**Task data**:
★ ★ ★ ★ ★

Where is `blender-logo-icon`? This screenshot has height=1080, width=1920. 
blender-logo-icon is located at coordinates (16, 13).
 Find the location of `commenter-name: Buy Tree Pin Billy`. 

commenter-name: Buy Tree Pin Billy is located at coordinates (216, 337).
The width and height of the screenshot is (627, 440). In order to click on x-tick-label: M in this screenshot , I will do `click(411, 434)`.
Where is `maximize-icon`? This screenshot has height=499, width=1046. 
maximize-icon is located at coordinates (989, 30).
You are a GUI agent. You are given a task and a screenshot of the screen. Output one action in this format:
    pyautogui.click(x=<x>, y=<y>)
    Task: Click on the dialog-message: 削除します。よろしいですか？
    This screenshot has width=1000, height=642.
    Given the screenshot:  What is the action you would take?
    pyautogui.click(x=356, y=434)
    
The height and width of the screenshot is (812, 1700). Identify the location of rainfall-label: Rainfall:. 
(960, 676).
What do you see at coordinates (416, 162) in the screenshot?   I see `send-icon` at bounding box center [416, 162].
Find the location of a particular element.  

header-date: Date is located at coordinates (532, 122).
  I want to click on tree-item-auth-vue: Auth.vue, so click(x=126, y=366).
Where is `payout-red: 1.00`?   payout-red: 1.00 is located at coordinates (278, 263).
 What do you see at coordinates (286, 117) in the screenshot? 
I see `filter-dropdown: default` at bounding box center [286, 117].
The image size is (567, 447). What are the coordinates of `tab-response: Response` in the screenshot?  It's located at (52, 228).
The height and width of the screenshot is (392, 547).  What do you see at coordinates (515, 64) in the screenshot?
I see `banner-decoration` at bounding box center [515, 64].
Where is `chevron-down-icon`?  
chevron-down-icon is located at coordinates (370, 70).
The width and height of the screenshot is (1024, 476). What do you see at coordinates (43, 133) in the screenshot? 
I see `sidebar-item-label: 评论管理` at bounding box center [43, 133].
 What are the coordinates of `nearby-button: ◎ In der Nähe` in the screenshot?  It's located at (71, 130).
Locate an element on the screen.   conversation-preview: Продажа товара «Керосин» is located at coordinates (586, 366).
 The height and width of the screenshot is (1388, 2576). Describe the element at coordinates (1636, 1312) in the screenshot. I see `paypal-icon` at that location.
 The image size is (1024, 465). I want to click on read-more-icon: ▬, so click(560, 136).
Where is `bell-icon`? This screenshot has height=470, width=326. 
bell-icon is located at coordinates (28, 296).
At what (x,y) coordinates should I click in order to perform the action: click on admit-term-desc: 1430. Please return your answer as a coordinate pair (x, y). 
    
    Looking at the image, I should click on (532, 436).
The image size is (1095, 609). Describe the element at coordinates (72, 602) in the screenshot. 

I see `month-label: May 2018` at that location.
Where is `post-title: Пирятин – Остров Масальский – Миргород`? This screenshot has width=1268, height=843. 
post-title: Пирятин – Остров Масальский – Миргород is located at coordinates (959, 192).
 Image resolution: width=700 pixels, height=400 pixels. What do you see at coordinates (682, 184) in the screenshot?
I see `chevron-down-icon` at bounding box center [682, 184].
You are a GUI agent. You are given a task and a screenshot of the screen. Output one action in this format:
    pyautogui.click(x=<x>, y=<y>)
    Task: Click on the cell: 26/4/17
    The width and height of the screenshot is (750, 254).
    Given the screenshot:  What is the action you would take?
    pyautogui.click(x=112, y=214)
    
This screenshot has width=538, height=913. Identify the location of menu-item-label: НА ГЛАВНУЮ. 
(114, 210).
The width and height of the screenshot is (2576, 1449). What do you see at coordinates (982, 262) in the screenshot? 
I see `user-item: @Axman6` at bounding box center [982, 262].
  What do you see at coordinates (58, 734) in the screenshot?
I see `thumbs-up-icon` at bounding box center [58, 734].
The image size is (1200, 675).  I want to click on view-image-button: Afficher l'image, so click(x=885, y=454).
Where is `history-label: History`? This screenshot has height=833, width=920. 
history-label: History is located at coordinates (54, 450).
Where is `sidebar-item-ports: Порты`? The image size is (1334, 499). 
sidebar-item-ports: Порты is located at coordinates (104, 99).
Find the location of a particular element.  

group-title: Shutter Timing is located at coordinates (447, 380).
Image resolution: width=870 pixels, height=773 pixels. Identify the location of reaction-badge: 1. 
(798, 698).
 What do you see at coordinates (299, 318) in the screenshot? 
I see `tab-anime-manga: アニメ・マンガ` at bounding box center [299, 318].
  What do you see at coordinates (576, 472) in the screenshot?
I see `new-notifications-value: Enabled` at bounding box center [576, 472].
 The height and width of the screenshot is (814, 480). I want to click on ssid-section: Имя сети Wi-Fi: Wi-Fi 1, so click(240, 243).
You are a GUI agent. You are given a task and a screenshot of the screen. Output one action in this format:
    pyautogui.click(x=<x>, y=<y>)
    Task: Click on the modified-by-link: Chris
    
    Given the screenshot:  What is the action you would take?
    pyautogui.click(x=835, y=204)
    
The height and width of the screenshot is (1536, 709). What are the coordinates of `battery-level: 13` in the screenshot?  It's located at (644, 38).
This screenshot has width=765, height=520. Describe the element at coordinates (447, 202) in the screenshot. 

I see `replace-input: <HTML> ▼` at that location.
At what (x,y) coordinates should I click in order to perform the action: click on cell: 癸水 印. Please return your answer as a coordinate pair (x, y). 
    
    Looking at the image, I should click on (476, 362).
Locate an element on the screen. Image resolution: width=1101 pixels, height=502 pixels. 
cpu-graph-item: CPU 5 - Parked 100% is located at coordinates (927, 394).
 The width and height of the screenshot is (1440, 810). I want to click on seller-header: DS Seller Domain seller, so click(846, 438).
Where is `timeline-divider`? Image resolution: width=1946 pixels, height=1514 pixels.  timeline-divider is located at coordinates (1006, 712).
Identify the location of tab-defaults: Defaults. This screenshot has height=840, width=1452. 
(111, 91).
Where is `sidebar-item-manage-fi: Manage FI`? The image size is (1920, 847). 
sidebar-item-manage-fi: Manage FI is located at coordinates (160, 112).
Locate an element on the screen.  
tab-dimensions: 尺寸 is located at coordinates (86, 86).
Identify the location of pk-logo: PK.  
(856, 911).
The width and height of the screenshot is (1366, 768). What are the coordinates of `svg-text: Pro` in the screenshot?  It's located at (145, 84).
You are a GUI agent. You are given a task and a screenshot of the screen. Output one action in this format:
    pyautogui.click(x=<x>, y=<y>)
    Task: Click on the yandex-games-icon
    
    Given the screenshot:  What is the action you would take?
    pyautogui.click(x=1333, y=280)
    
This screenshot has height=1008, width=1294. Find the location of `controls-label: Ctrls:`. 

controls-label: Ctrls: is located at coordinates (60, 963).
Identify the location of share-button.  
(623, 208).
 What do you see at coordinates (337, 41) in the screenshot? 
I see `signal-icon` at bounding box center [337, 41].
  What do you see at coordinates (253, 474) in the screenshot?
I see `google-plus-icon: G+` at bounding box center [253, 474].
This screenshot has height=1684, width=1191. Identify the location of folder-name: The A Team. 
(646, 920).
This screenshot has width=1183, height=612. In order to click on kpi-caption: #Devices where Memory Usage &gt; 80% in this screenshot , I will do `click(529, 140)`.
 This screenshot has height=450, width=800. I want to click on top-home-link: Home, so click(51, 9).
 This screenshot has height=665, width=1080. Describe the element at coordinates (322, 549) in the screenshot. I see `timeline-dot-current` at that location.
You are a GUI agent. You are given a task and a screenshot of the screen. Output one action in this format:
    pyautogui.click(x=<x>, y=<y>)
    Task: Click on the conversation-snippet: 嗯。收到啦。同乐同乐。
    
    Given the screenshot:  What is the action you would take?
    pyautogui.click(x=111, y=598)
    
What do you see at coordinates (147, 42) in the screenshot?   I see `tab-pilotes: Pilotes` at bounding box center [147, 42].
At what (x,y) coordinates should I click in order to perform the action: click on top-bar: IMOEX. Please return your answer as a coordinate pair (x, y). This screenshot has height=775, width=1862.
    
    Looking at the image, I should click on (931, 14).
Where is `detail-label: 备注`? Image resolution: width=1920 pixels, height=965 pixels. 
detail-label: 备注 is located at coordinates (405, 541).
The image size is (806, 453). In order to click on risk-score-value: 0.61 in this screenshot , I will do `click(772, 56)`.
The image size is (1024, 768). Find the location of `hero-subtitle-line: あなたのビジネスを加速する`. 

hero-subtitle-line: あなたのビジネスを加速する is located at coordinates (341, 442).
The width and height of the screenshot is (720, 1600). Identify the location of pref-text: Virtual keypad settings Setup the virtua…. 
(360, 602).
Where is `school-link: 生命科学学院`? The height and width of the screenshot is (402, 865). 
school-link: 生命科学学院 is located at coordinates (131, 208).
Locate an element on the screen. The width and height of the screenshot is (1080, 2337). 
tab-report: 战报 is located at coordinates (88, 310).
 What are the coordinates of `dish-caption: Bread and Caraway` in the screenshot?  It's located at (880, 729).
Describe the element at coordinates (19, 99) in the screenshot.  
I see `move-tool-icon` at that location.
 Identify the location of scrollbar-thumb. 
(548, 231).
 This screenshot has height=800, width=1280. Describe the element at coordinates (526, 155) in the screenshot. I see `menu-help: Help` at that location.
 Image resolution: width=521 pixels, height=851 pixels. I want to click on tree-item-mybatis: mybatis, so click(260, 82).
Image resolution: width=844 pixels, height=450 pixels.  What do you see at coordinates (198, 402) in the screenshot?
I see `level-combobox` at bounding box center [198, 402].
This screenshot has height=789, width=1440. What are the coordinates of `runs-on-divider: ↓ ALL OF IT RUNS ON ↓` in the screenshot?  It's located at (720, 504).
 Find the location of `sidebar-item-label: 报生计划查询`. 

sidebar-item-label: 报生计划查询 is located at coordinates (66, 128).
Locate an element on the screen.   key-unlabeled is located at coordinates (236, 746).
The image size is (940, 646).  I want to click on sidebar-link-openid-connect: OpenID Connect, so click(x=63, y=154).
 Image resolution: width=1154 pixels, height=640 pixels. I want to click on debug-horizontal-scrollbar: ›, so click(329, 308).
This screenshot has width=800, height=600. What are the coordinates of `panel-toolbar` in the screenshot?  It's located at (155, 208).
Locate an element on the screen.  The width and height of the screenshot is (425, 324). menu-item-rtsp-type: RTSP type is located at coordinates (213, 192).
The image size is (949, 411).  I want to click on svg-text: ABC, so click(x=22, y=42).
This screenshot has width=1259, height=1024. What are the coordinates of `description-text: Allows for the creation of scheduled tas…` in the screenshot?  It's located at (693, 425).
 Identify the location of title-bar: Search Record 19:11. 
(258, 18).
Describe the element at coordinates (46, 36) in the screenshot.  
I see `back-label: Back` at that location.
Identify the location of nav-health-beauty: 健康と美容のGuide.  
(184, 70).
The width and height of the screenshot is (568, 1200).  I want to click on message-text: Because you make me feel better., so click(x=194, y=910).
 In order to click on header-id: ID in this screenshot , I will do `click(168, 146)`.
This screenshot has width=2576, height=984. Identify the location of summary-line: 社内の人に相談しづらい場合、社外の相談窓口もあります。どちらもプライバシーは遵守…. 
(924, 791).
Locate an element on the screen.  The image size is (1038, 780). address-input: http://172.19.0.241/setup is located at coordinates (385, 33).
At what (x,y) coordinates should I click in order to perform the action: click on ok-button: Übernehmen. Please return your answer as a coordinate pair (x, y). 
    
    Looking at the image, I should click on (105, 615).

★ ★ ★ ★ ★

**Assignment**: Rewrite the listing from its first line through the line containing "maximize-icon is located", inclusive, changing "screenshot" to "screen capture" and keeping everything else the same.

**Completed exercise**:
Where is `blender-logo-icon`? This screen capture has height=1080, width=1920. 
blender-logo-icon is located at coordinates (16, 13).
 Find the location of `commenter-name: Buy Tree Pin Billy`. 

commenter-name: Buy Tree Pin Billy is located at coordinates (216, 337).
The width and height of the screen capture is (627, 440). In order to click on x-tick-label: M in this screen capture , I will do `click(411, 434)`.
Where is `maximize-icon`? This screen capture has height=499, width=1046. 
maximize-icon is located at coordinates (989, 30).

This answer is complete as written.